## Memorize Kth number in a sequence of numbers ##

This being the first problem in the RNN lab, we would start with a toy example, which is quick to train and easy to understand. What we got to do is to train a recurrent network to always remember the number appearing in a particular position in any sequence of integers.

Below examples show few cases where the number to be remembered is at position 2

`6,9,8,1,8,3,4  -- > 9`<br>
`1,2,3,4 --> 2`<br>
`9,7,2,3,4,5,6,1,1,1 -- > 7`<br>

### Overview ###


This exercise is planned as below:

       1. First, we we discuss how the integers are represented 
       2. Then we see how the input and outputs to the network look like
       3. We set up the RNN network and define how the forward pass mus be done
       4. We explore the memory retention abilities of a vanilla RNN vs an LSTM or GRU

In [1]:
# coding: utf-8
# =============================================================================
# Make an RNN output kth integer in a sequence of N integers ( N > k)
# Sequences could be of any length

# ==============================================================================


%matplotlib notebook
import matplotlib.pyplot as plt
import numpy as np
from time import sleep
import random
import sys
import torch
import torch.autograd as autograd
import torch.nn as nn
import torch.nn.functional as F
import torch.optim as optim
random.seed( 10 ) # set the random seed (for reproducibility)

## Preparing the Training Data ##

###   Random sequences of integers in [0-9] range are generated as training data###
The function `getSample` below takes a sequence length `seqL` as input and returns a training sample to be fed to the RNN.


For a given length `seqL`, a training sample is a 2-tuple of input -$x$ and output -$y$ where

* `input` is a tensor of size [`seqLx1x10`]:<br>
	* Second dimension is the batch size, Third dimension is 10 since each integer is represented as a one-hot vector of dimension=10 (since we in this case consider only sequence of integers in [0-9]

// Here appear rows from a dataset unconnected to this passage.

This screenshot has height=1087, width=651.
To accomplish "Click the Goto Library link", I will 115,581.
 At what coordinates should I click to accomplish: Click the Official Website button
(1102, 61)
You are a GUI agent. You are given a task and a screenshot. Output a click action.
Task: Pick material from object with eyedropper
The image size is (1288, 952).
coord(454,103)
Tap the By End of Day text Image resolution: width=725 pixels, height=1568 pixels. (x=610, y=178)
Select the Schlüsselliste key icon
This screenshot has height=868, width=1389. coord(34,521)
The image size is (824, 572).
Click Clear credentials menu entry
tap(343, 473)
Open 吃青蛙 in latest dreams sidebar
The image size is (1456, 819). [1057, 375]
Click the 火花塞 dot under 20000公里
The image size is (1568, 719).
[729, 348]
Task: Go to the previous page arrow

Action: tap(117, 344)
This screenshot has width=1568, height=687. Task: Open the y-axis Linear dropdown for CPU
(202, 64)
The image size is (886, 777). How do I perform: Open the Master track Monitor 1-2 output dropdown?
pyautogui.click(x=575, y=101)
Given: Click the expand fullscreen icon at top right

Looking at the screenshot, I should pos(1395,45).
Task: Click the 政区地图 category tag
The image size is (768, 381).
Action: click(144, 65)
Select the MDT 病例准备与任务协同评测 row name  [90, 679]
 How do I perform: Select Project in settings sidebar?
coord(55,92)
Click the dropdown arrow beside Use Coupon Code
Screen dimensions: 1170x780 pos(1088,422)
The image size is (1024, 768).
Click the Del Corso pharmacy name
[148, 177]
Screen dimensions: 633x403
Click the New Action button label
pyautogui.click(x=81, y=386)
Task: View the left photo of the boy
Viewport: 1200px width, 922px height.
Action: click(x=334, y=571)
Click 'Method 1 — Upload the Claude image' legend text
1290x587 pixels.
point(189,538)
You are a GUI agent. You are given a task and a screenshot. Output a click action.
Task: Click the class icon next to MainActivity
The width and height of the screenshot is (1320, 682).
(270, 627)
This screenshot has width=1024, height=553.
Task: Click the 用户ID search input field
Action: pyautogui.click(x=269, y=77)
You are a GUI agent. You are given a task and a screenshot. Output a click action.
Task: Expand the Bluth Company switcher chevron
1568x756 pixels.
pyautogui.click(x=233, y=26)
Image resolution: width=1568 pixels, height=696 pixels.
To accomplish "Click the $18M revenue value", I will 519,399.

* `output` is just a single number . Its the number at the Kth position which need to be remembered. So $y$ is a tensor with just one element

In [2]:
def getSample(seqL,k,testFlag=False):
    #returns a random sequence of integers of length = seqL
    kthInt=0
    x =  torch.zeros(seqL,10)
    for i in range(0,seqL):
        randomIntegerNumber = random.randint(0,9)
        if i==k-1:
            kthInt=randomIntegerNumber
        if testFlag:
            sys.stdout.write(str(randomIntegerNumber) + ' ')
        x[i,randomIntegerNumber-1] = 1

    if testFlag:
            sys.stdout.write('--> ' + str(kthInt) + '\n')
    x=x.unsqueeze(1) #extra dimension for Batch
    y=torch.tensor([kthInt]) #target is the number at kth position in the sequence 

    return x,y
        

### Model Input ###
As noted above, the inputs are `seqLx10` dimensional tensors, where first row corresponds to the first number in the sequence and last row is for the last number in the sequence. And within a row, the values are zero except for column where $columnIndex == j-1$, where $j$ the position of the number we need to memorize
The `input` rows are fed  one-by-one, starting from the top, proceeding all the way to the last row.<br>
Hence at each   `timestep` the input to the network is of a dimension=10<br>
__Note__: This is not shown explicitly in the provided code, but is done internally. ie, RNN unrolling for a sequence is handled internally, we need not explicity loop through the timesteps.



### Model Output  ###
At the last timestep, the model should output the number at position $k$. For this purpose we have an output layer of 10 neurons. Each corresponding to integers 0-9. So if the $k^{th}$ integer is say 7, then the 7th neuron should fire the most. Or in other words output of this node should have the maximum value . 


## Training Loss ##
We use the `CrossEntropy Loss'  to compare the predicted value $y_t$, and the target $\tilde{y_t}$:



__Note__: The loss is computed only at the last time step.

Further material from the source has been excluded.